DSC 190. Topics in Data Science (4)

Topics of special interest in data science. Topics vary from quarter to quarter. May be taken for credit up to four times when topic varies. **Prerequisites: **department and instructor approval required to monitor enrollment and to ensure that students have the sufficient educational background for a given topic. Restricted to students with upper-division standing.

DSC 191. Seminar in Data Science (1 or 2)

A seminar course on topics of current interest in data science. Topics may vary from quarter to quarter. May be taken for credit three times. **Prerequisites: **restricted to students with upper-division standing. Department and instructor approval is required to monitor enrollment and to ensure that students have the sufficient educational background for a given topic.

DSC 197. Data Science Internship (1–4)

Directed study and research at laboratories/institutions outside of campus. **Prerequisites: **restricted to students with upper-division standing. Consent of the instructor and approval of the department. An application for Special Studies must be filed with the Registrar’s office after approval from the instructor and the department chair.

DSC 198. Directed Group Study in Data Science (2 or 4)

Data science topics whose study involves reading and discussion by a small group of students under supervision of a faculty member. May be taken for credit up to two times. **Prerequisites: **restricted to students with upper-division standing. Consent of the instructor and approval of the department. Department stamp required. An application for Special Studies must be filed with the Registrar’s office after approval from the instructor and the department chair.

DSC 199. Independent Study for Data Science Undergraduates (2 or 4)

Independent reading or research on a topic related to data science by special arrangement with a faculty member. May be taken for credit up to two times. **Prerequisites: **restricted to students with upper-division standing. Consent of the instructor and approval of the department. An application for Special Studies must be filed with the Registrar’s Office after approval from the instructor and the department chair.

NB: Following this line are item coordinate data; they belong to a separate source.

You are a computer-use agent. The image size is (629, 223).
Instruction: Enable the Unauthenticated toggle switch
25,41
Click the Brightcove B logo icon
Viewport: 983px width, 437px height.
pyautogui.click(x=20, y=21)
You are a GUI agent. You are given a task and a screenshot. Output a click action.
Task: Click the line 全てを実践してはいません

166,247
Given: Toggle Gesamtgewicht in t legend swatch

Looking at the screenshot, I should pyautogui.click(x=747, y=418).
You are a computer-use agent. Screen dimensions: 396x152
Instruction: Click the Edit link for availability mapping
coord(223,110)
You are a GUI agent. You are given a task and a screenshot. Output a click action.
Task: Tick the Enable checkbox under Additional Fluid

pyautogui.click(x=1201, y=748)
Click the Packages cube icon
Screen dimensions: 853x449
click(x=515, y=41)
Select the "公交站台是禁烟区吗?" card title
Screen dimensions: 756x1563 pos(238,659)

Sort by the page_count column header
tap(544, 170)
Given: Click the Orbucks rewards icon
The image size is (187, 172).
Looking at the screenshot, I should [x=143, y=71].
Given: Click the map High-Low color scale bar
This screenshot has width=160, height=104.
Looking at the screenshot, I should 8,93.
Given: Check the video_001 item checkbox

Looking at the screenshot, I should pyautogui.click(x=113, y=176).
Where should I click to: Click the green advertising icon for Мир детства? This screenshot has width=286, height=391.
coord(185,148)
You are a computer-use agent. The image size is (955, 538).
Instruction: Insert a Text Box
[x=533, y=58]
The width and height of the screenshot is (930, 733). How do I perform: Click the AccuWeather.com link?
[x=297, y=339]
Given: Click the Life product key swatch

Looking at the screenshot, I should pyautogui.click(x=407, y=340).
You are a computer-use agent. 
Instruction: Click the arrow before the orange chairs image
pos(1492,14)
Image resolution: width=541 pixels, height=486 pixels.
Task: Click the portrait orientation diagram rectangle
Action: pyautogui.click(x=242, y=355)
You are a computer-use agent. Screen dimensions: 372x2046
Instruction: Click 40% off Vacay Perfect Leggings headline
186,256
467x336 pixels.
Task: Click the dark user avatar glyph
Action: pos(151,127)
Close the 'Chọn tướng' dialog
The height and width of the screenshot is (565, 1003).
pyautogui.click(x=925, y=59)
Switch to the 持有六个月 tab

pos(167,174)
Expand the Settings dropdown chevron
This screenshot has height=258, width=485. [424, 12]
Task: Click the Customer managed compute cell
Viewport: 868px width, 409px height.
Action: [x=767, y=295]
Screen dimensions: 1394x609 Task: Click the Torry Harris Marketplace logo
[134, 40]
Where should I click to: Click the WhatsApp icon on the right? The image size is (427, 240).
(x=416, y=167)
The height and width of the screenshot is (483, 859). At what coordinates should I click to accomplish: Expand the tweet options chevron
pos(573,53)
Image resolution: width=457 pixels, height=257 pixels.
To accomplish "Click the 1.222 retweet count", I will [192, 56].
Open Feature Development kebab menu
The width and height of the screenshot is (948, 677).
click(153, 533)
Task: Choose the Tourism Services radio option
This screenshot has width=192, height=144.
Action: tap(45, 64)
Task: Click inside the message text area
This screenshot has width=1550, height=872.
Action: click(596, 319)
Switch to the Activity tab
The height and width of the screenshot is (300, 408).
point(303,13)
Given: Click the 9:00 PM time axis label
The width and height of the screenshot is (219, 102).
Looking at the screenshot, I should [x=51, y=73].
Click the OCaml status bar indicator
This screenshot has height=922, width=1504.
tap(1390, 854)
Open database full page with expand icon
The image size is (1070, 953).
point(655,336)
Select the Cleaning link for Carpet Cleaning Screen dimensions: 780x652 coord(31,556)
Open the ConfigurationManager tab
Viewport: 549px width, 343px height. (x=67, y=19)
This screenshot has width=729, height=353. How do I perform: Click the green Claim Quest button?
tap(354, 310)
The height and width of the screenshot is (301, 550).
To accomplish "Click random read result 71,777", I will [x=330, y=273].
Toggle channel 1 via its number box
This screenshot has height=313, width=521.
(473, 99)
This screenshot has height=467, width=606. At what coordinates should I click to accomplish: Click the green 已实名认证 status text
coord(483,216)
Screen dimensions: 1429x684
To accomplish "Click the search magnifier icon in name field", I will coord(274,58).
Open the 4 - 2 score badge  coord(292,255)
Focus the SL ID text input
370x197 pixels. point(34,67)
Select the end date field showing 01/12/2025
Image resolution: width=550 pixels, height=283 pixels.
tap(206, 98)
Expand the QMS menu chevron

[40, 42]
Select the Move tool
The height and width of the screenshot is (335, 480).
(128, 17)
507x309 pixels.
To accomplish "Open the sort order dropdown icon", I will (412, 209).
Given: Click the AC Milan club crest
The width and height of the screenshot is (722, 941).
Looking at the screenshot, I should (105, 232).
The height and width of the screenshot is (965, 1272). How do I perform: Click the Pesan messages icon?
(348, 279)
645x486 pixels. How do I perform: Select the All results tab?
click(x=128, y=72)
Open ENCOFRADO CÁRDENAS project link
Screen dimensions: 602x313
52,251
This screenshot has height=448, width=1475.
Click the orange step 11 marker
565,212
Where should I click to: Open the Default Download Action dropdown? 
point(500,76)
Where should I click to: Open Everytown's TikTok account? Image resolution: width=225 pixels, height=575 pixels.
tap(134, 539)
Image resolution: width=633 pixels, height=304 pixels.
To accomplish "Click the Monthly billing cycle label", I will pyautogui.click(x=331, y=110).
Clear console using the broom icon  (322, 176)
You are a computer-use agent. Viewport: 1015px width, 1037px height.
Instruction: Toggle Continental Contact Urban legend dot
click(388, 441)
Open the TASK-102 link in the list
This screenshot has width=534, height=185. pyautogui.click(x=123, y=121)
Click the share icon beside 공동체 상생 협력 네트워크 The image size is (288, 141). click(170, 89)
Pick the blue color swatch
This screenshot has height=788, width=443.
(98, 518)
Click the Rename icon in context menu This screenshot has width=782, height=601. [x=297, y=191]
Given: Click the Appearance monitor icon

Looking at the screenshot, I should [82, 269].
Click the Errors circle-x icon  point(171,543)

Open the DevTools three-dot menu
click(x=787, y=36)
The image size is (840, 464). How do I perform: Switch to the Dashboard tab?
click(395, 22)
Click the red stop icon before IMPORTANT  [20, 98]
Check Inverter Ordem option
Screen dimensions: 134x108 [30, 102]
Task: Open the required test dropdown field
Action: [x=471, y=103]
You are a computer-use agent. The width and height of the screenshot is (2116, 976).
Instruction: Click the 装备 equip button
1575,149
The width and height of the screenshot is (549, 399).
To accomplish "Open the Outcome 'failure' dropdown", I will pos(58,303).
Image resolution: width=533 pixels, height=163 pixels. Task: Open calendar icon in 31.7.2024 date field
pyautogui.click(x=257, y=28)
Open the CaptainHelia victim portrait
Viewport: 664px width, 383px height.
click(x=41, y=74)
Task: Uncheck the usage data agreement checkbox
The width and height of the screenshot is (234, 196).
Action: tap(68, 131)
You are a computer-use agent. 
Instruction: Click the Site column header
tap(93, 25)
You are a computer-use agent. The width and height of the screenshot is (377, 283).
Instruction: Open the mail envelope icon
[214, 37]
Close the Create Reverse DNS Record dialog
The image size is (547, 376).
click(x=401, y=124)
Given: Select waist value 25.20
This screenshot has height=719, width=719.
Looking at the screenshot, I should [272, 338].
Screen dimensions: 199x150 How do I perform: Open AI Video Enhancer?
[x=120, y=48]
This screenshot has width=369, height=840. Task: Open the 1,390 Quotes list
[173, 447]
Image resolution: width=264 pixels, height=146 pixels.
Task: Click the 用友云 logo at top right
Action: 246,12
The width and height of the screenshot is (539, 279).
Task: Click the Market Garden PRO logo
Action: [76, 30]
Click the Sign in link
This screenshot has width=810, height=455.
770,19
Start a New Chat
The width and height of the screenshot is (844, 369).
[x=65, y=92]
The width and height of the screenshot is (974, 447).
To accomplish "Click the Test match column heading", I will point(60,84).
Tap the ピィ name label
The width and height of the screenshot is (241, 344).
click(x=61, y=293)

DSC 290. Seminar in Data Science (1 or 2)

A graduate seminar course in which topics of special interest in data science will be presented by faculty or by graduate students under faculty direction. Restricted to graduate level students. May be repeated for credit twenty-four times as topics vary.

DSC 291. Topics in Data Science (4)

Topics of special interest in data science. Topics may vary quarter to quarter. Restricted to graduate level students. May be taken for credit up to nine times.

DSC 500. Teaching Assistantship (2 or 4)

A course in which teaching assistants are aided in learning proper teaching methods by means of supervision of their work by the faculty: handling of discussions, preparation and grading of examinations and other written exercises, and student relations. Number of units for credit depends on number of hours devoted to class or section assistance. May be taken for credit up to seventy-two units. **Prerequisites: **DSC 500 is for selected teaching assistants only; therefore, consent of instructor is required.

DSC 599. Teaching Methods in Data Science (2)

Training in teaching methods in the field of data science. This course examines theoretical and practical communication and teaching techniques particularly appropriate to data science. **Prerequisites: **Consent of faculty required. Only graduate students who are TAing for the first time in the data science program are eligible to enroll.